SELECTED EXTRACT —
· · ·
GreetingService Implementation

@Slf4j
@Service
public class GreetingService {

    @Autowired
    private RestTemplate restTemplate;

    @HystrixCommand(fallbackMethod = "fallback_getMessage", 
            commandProperties = { 
            @HystrixProperty(name = "execution.isolation.thread.timeoutInMilliseconds", value = "3000") 
    })
    public String getMessage(String userName) {
        log.warn("Hystrix Thread: {} ({})",
                Thread.currentThread().getName(),
                Thread.currentThread().getId());
        String greetMessage = restTemplate.exchange("http://localhost:9191/api/users/{username}",
                HttpMethod.GET, null,
                new ParameterizedTypeReference<String>() {}, userName).getBody();
        log.warn("Hystrix Thread: {} ({}), Msg: {}",
                Thread.currentThread().getName(),
                Thread.currentThread().getId(), greetMessage);
        return greetMessage;
    }

    public String fallback_getMessage(String userName) {
        log.warn("Hystrix Fallback Thread: {} ({})",
                Thread.currentThread().getName(),
                Thread.currentThread().getId());
        return "Fallback Message " + userName + " !";
    }

}

If you notice, I have given connection timeout as 5 secs, read timeout as 5 secs and hystrix thread timeout as 3 secs. The downstream API has been intentionally made to respond after 4 secs. So it will demonstrate that the call from rest-consumer will be served with fallback because the hystrix thread timeout is set to 3 secs. It’s time to hit the rest-consumer API either from cURL or Postman.
· · ·
SUPPLIED INFORMATION —
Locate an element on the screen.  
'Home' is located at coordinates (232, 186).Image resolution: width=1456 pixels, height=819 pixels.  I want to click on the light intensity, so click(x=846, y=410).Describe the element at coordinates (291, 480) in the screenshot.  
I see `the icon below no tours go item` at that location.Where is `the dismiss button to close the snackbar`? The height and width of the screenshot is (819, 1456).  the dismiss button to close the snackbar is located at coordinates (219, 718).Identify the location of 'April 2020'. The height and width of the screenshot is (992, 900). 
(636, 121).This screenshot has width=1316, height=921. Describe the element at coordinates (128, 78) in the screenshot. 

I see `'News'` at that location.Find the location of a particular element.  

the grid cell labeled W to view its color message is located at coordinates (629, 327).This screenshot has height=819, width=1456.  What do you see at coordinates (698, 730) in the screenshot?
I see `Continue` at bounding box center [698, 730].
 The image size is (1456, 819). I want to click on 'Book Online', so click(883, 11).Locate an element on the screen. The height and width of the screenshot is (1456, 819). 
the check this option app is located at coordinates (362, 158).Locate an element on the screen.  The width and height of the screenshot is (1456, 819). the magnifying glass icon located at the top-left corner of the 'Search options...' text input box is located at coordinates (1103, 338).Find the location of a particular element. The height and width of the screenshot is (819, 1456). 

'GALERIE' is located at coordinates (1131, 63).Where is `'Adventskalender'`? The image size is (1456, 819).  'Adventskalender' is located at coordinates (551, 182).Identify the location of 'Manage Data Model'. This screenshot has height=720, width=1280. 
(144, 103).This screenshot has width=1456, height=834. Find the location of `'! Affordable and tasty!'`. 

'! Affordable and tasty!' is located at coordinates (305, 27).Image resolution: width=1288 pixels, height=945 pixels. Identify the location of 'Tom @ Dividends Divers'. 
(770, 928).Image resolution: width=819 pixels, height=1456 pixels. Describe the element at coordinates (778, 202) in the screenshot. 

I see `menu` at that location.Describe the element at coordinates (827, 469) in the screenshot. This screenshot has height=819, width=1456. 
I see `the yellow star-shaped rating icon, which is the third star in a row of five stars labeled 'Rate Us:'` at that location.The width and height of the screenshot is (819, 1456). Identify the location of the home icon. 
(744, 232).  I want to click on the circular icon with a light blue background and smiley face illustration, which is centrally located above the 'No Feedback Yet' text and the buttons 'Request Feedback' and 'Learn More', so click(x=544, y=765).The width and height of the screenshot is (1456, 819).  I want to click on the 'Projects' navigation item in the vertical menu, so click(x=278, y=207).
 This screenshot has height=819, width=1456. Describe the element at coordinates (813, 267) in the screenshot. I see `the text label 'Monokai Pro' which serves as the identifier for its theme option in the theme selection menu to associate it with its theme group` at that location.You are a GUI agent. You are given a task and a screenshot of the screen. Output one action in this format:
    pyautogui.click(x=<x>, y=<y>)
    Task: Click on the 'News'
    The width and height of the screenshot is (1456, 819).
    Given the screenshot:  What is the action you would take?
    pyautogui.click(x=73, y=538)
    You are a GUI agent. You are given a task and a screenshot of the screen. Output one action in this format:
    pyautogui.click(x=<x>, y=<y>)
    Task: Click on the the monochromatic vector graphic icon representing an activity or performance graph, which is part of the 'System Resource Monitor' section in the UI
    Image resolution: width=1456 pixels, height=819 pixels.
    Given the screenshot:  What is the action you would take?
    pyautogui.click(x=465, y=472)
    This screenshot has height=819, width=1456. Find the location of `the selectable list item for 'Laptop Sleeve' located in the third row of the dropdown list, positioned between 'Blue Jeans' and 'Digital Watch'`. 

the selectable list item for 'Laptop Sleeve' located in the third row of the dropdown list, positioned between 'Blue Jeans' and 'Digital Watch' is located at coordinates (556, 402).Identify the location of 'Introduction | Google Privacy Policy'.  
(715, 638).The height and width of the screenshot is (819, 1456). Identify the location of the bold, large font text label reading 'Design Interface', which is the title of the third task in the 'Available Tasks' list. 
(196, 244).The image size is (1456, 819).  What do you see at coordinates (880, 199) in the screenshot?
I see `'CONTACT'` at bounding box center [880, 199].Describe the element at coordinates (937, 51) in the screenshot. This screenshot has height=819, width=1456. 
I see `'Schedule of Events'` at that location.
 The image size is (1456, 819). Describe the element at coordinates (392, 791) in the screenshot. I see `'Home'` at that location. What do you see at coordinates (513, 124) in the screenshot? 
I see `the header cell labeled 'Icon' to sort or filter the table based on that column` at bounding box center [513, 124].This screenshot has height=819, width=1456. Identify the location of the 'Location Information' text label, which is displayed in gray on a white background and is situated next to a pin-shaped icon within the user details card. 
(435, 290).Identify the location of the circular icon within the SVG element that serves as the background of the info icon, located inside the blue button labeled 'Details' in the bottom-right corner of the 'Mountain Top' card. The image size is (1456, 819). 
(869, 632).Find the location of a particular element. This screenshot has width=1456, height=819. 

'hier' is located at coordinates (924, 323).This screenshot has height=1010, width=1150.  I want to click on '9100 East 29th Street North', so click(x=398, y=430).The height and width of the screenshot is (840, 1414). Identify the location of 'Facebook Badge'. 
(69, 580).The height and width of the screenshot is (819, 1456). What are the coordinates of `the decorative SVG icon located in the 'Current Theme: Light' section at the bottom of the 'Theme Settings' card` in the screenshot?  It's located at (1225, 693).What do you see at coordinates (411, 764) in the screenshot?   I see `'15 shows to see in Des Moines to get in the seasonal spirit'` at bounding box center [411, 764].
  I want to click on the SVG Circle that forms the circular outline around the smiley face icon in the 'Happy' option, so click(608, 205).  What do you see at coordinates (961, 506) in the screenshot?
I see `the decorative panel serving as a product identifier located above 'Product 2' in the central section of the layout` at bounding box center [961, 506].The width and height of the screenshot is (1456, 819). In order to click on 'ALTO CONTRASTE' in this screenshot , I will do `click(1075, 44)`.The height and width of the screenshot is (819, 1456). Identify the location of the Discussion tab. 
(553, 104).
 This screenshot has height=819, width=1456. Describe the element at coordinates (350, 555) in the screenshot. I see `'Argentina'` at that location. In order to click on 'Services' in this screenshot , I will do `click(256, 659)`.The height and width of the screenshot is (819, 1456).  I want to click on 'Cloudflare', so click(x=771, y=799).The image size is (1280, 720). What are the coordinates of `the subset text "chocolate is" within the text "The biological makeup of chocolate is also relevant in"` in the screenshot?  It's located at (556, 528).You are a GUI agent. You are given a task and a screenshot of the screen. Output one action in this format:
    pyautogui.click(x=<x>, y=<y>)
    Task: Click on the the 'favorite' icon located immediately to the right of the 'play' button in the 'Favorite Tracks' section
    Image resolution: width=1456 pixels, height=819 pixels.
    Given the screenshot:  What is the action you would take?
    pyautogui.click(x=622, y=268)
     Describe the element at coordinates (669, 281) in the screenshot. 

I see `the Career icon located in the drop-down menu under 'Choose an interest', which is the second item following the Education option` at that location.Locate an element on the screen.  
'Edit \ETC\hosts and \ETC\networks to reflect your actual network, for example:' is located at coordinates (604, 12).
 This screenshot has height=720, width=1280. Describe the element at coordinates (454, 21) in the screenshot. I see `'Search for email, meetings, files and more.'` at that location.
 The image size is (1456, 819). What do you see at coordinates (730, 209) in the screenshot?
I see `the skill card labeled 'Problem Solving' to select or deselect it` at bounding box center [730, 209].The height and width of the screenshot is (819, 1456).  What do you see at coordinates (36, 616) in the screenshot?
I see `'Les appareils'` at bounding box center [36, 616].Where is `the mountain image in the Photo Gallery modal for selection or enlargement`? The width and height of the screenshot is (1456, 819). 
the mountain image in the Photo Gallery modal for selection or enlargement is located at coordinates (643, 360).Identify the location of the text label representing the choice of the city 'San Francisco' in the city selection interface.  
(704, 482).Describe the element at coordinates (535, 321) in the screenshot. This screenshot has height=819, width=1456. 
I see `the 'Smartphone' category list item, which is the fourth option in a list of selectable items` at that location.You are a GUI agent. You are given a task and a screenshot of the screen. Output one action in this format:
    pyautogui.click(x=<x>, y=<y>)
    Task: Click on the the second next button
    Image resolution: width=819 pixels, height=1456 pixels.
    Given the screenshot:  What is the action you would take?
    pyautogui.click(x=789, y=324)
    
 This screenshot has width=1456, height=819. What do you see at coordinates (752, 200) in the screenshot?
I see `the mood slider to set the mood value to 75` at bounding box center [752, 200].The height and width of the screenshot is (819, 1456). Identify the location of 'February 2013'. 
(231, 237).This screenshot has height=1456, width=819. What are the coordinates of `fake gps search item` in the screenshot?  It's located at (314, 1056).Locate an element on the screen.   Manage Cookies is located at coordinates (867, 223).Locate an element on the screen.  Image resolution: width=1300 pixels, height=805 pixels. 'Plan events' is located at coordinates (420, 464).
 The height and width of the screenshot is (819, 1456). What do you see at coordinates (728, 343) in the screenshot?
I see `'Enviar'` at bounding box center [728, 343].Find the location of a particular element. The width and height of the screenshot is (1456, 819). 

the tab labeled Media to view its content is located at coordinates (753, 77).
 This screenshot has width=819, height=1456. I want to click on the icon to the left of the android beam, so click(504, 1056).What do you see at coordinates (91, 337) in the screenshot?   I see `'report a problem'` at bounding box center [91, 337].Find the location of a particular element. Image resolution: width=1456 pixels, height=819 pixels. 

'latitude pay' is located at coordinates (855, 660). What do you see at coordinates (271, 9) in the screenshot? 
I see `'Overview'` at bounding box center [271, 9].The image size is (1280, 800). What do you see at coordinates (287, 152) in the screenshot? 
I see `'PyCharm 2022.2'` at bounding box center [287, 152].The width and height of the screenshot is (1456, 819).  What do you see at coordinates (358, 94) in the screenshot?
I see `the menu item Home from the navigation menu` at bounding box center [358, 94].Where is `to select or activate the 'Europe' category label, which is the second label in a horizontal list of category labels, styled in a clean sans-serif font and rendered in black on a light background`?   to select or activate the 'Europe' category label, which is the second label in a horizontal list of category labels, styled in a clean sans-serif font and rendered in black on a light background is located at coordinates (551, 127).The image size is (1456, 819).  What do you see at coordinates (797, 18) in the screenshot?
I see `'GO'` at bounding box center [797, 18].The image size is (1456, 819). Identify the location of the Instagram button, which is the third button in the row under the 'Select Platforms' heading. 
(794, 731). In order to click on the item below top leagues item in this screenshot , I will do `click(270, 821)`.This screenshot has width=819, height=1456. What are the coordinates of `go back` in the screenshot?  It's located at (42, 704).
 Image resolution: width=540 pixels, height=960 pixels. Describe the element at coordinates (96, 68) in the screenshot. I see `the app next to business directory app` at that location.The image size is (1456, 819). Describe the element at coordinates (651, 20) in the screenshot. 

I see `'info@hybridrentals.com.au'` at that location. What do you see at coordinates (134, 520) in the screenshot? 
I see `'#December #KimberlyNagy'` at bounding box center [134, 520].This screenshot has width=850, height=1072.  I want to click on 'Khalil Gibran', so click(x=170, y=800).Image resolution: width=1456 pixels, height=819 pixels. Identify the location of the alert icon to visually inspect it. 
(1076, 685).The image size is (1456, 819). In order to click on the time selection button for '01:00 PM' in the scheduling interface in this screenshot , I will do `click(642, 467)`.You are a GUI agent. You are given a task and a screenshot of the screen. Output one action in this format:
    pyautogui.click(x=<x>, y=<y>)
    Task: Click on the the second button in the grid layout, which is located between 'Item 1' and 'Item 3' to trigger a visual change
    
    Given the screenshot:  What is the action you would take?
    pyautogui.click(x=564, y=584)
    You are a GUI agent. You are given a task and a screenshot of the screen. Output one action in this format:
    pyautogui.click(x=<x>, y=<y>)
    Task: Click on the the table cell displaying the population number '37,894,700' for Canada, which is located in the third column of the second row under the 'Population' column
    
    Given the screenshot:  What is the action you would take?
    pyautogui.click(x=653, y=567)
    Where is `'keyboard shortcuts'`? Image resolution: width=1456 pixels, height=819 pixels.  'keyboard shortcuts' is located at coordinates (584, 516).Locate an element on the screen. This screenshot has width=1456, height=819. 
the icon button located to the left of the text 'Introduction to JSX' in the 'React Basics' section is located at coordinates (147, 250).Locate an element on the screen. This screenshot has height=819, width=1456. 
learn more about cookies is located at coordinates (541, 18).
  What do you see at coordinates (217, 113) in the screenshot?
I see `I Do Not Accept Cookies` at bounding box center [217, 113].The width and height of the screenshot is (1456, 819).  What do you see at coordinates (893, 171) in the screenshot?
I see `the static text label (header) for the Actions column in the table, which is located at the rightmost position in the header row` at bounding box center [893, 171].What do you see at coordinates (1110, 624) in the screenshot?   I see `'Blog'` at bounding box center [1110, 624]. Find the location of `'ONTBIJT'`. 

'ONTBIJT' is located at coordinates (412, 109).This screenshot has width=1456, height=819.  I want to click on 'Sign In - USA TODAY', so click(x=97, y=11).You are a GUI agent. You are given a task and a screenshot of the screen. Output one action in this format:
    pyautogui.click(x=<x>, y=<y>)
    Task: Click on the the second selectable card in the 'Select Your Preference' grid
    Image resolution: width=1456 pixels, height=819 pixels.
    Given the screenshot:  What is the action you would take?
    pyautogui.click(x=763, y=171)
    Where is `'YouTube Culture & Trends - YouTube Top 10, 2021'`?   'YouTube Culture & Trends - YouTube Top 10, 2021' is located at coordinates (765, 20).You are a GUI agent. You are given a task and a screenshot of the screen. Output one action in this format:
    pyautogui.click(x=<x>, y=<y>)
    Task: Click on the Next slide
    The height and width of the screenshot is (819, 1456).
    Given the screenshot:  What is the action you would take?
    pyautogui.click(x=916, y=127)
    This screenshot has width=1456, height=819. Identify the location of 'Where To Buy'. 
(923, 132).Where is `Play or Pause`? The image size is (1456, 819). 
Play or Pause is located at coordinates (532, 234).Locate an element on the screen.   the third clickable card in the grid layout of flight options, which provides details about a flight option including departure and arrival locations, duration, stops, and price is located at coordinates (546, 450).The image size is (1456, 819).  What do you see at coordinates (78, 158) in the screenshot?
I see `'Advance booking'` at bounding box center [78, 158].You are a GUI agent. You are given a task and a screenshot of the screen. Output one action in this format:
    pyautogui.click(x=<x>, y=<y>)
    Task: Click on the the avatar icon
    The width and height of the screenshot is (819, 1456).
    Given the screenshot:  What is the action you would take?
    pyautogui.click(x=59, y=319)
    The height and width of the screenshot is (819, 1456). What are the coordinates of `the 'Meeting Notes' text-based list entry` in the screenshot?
· · ·
TO DO —
[1] According to the GreetingService text, how long does the downstream API take to respond?
[2] Retype part of the GreetingService text, starting at the words "public String fallback_getMessage(String" and stopping after "cURL or Postman.".

RESULTS FOR EACH TASK —
[1] It responds after 4 seconds.

[2]
public String fallback_getMessage(String userName) {
        log.warn("Hystrix Fallback Thread: {} ({})",
                Thread.currentThread().getName(),
                Thread.currentThread().getId());
        return "Fallback Message " + userName + " !";
    }

}

If you notice, I have given connection timeout as 5 secs, read timeout as 5 secs and hystrix thread timeout as 3 secs. The downstream API has been intentionally made to respond after 4 secs. So it will demonstrate that the call from rest-consumer will be served with fallback because the hystrix thread timeout is set to 3 secs. It’s time to hit the rest-consumer API either from cURL or Postman.